Aim of the task.
Every line containing the word "computer" must be pulled from the records.

Source data.
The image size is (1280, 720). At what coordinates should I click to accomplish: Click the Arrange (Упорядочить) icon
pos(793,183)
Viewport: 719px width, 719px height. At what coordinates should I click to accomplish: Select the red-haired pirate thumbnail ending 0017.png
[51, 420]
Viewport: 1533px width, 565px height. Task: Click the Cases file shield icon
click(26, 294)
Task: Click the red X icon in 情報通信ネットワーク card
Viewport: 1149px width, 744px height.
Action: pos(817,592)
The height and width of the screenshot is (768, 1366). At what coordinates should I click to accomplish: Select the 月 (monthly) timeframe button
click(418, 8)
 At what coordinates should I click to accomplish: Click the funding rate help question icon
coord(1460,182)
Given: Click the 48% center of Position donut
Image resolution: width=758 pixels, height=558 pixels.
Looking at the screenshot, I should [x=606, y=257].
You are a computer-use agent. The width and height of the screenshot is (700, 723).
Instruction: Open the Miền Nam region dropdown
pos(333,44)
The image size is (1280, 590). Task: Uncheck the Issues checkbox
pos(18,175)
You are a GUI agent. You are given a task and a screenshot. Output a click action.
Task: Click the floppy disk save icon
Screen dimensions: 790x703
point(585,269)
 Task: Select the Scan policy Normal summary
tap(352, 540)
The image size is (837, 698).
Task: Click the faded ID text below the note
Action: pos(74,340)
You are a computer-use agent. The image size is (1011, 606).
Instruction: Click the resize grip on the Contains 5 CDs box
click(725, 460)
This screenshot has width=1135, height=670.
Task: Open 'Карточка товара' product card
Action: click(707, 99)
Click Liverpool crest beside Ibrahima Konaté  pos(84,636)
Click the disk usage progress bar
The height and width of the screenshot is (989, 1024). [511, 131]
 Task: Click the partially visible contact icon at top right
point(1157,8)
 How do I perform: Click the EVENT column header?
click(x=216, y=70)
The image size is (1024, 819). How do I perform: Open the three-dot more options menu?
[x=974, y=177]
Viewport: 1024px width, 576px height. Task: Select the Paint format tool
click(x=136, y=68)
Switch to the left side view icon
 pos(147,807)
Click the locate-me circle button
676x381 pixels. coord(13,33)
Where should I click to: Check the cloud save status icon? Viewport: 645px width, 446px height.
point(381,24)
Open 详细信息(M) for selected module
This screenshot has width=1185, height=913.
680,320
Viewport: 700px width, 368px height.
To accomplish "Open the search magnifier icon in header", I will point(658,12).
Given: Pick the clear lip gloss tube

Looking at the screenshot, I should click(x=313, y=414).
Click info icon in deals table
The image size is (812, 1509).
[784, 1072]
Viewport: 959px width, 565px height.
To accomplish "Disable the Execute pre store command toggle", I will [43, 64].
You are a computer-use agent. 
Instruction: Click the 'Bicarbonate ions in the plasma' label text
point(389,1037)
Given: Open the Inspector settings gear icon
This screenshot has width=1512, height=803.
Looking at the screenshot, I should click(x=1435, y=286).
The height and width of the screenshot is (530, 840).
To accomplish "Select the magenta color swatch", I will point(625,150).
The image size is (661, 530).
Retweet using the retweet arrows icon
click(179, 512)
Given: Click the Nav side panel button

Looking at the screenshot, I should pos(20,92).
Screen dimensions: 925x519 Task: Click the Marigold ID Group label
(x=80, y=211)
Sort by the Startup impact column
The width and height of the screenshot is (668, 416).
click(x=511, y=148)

Solution to the problem.
You are a computer-use agent. The width and height of the screenshot is (700, 723).
You are a computer-use agent. The image size is (1011, 606).
You are a computer-use agent. 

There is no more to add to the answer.